Experimental and Computational Investigation of Facial Selectivity Switching in Nickel–Diamine–Acetate-Catalyzed Michael Reactions

[Image: see text] Chiral Ni complexes have revolutionized both asymmetric acid–base and redox catalysis. However, the coordination isomerism of Ni complexes and their open-shell property still often hinder the elucidation of the origin of their observed stereoselectivity. Here, we report our experimental and computational investigations to clarify the mechanism of β-nitrostyrene facial selectivity switching in Ni(II)–diamine–(OAc)(2)-catalyzed asymmetric Michael reactions. In the reaction with a dimethyl malonate, the Evans transition state (TS), in which the enolate binds in the same plane with the diamine ligand, is identified as the lowest-energy TS to promote C–C bond formation from the Si face in β-nitrostyrene.
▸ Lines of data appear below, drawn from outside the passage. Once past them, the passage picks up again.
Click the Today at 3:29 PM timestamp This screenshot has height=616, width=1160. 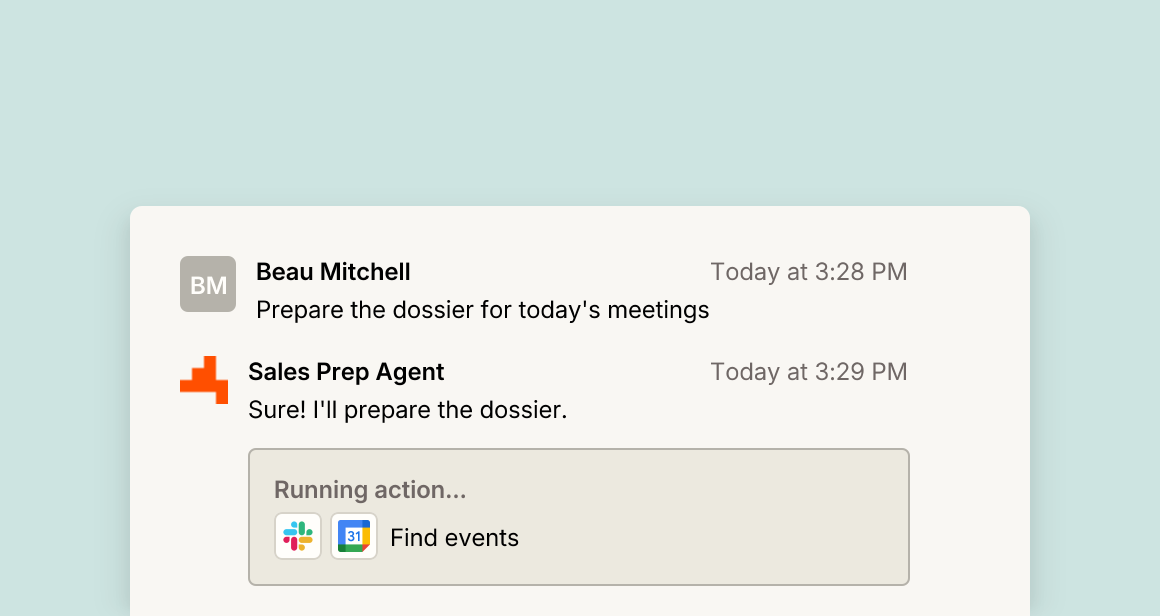click(809, 371)
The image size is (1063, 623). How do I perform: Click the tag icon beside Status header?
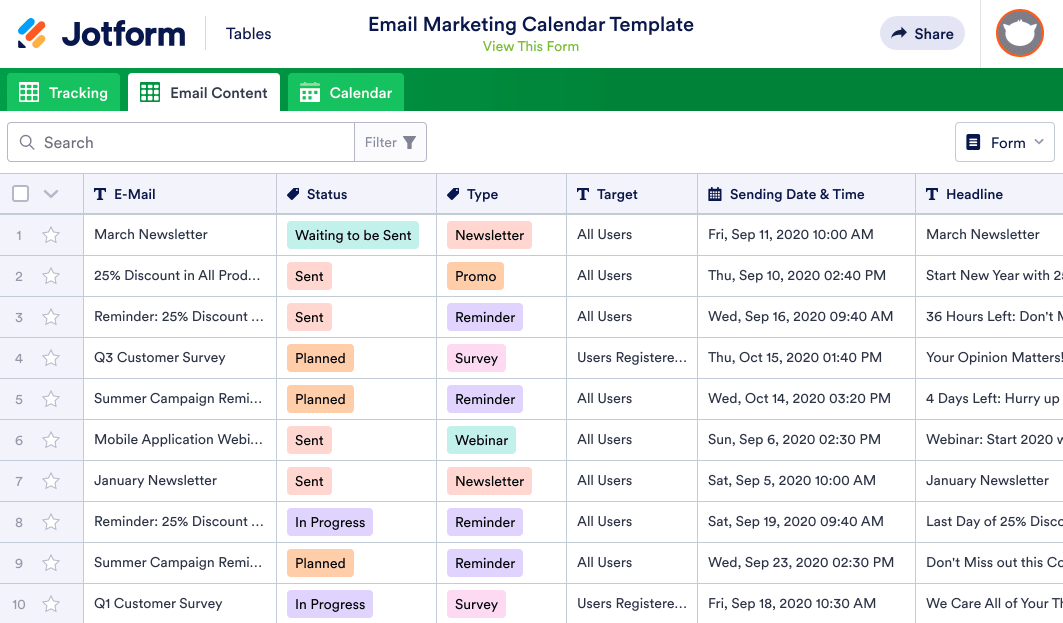click(x=294, y=193)
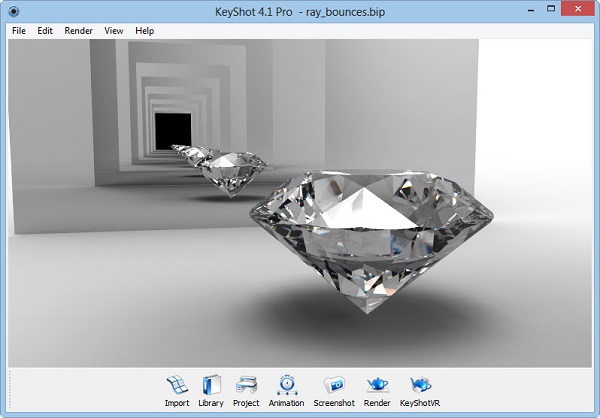This screenshot has width=600, height=418.
Task: Open the Render menu in the menu bar
Action: [78, 31]
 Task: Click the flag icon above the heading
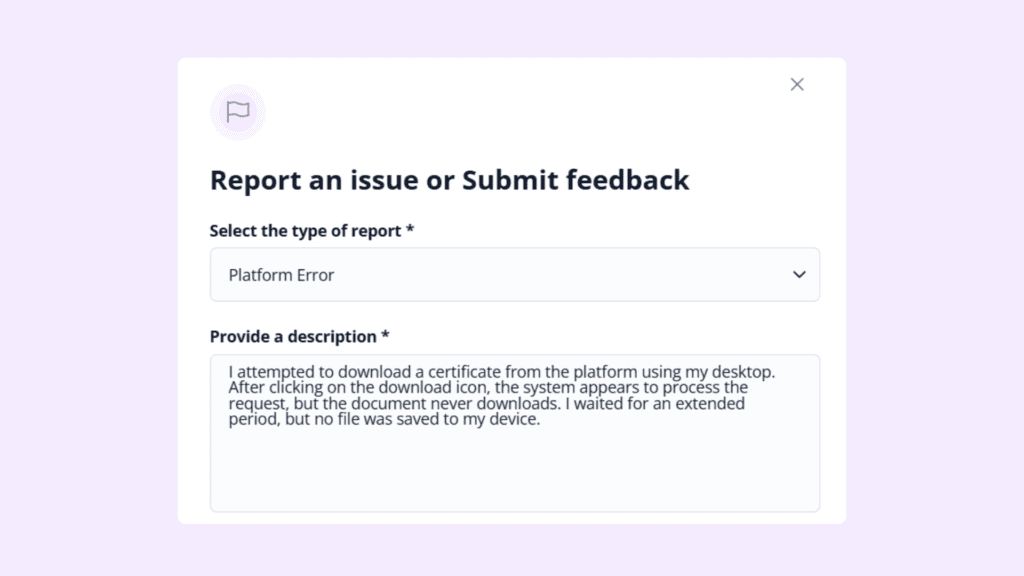pos(238,112)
In contrast, a detailed survey of the multiple potential pathways in the reaction with α-keto esters points to a clear preference for our proposed C–C bond-forming TS, in which the enolate coordinates to the Ni(II) center in apical–equatorial positions relative to the diamine ligand, thereby promoting Re face addition in β-nitrostyrene. The N–H group plays a key orientational role in minimizing steric repulsion.